Write out, word for word, every line in the data below from the one containing "Screen dimensions: 615x1024" to the one containing "You are a computer-use agent. Viewport: 1120px", both of them included.

**** DATASET EXTRACT

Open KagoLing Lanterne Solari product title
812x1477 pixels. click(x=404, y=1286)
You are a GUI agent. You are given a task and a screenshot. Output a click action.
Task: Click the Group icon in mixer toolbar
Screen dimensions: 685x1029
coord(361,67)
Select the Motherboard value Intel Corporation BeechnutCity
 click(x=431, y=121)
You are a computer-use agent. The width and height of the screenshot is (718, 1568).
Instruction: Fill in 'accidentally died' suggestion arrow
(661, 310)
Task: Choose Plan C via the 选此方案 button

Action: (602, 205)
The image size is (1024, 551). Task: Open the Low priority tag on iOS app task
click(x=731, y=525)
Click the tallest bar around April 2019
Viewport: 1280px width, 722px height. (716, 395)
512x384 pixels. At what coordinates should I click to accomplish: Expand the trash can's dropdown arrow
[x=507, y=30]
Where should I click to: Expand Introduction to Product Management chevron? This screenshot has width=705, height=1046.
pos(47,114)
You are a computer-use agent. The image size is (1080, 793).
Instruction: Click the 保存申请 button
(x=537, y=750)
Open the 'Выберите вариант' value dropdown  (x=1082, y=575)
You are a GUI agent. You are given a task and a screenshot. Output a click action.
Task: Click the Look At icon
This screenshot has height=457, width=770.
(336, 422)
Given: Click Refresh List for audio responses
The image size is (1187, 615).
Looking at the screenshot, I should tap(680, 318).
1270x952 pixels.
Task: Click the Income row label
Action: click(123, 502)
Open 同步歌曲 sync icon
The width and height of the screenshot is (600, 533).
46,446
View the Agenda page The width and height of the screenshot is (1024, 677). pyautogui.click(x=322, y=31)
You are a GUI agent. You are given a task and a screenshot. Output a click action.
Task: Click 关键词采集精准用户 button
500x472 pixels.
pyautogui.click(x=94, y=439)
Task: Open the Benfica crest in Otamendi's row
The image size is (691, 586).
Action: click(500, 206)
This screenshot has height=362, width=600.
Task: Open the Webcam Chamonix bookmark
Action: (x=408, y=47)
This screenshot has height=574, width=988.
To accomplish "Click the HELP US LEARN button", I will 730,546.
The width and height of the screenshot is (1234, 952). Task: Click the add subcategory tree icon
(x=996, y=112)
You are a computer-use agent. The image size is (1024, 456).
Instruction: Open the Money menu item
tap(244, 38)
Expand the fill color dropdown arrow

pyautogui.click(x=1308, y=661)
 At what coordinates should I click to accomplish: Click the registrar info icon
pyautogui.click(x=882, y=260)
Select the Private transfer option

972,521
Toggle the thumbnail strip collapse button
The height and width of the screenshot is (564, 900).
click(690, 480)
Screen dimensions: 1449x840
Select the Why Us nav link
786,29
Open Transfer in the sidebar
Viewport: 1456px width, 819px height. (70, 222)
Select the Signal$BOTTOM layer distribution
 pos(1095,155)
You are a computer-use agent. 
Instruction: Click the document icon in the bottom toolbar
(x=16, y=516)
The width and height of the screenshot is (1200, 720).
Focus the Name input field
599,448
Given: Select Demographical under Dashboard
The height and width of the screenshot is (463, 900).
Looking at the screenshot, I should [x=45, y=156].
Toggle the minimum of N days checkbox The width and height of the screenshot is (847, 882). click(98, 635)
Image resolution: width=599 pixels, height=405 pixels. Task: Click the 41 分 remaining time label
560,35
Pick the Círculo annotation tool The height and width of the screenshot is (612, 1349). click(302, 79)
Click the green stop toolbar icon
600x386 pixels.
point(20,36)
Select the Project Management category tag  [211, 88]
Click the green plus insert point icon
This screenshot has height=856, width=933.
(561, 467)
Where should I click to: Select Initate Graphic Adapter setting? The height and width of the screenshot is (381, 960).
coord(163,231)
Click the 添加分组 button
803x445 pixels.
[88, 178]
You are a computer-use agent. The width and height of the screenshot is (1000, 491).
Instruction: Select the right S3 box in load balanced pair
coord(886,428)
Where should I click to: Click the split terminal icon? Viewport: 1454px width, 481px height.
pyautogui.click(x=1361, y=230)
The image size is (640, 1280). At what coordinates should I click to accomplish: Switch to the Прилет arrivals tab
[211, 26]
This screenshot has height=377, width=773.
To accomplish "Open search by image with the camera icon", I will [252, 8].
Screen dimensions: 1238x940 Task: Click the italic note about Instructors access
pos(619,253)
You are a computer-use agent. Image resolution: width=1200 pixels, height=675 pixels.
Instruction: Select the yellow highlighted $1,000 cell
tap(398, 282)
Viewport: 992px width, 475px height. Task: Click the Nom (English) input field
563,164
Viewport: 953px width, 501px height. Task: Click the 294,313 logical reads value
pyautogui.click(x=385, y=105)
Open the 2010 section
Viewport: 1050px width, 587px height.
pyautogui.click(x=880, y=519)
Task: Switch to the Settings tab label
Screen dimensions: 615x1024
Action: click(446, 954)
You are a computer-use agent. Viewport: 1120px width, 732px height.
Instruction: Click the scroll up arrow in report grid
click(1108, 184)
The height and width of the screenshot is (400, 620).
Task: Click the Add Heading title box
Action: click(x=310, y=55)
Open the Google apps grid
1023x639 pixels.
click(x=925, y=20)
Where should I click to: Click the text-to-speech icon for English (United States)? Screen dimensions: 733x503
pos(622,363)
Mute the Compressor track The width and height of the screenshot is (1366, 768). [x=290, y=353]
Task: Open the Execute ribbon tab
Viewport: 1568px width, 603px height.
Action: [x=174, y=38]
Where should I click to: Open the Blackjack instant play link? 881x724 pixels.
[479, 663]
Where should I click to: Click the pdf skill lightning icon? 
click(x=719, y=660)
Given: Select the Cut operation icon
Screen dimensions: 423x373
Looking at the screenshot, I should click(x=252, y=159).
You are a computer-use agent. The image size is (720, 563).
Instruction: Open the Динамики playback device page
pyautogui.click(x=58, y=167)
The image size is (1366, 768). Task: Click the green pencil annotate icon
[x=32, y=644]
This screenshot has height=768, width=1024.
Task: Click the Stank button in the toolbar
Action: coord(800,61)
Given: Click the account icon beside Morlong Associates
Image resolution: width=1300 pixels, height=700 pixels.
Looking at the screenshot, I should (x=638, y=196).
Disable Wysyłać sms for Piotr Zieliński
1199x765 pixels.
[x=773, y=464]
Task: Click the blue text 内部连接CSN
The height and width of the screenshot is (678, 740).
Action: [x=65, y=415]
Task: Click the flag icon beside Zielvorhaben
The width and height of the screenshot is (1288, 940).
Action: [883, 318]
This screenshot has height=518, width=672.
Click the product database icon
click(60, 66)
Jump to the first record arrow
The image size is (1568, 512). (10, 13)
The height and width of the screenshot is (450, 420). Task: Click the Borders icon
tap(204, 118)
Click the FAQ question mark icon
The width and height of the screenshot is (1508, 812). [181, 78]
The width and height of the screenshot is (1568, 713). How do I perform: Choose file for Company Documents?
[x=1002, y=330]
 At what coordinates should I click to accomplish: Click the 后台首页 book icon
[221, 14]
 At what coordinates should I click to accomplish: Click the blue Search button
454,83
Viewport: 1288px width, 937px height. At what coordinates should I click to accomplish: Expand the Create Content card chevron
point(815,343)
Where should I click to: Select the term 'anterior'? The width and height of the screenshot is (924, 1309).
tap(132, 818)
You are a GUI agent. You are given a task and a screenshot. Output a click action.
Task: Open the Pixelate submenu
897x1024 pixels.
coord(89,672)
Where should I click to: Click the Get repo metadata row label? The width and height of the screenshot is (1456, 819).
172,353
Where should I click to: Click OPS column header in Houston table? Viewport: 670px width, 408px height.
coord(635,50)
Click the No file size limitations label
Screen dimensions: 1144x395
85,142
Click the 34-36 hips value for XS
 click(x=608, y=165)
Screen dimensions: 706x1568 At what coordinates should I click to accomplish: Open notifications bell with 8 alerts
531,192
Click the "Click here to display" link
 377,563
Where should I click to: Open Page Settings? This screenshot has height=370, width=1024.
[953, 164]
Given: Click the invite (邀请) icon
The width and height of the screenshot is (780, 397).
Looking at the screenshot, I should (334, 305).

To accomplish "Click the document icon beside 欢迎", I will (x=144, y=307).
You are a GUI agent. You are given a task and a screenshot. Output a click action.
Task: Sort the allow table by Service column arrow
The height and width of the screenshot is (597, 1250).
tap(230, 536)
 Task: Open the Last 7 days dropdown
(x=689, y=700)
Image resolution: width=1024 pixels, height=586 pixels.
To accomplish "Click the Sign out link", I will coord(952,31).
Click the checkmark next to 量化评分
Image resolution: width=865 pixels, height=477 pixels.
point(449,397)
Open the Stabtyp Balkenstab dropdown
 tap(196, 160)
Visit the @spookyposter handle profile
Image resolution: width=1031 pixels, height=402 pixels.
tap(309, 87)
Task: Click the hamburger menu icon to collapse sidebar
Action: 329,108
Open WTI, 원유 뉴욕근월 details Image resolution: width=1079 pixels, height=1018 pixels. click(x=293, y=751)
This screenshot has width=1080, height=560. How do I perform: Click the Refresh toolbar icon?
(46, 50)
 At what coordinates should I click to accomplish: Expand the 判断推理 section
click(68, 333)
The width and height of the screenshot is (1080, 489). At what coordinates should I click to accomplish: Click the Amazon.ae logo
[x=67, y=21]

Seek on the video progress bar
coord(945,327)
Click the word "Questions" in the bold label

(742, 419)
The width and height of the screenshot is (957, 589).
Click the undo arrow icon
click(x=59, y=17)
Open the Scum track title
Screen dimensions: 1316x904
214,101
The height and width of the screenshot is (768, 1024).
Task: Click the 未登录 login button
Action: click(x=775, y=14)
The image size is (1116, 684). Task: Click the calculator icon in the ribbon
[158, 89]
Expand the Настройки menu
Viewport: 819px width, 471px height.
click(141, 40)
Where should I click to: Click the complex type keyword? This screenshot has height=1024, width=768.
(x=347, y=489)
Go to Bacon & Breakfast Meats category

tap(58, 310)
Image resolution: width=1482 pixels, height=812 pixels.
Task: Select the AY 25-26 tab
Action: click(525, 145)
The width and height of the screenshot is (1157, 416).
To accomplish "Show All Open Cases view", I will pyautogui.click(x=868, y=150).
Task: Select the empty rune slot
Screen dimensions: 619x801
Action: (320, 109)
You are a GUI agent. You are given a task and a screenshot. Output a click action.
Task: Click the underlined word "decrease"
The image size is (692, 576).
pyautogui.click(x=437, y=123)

********

• RESPONSE BELOW:
Screen dimensions: 615x1024
Action: click(446, 954)
You are a computer-use agent. Viewport: 1120px width, 732px height.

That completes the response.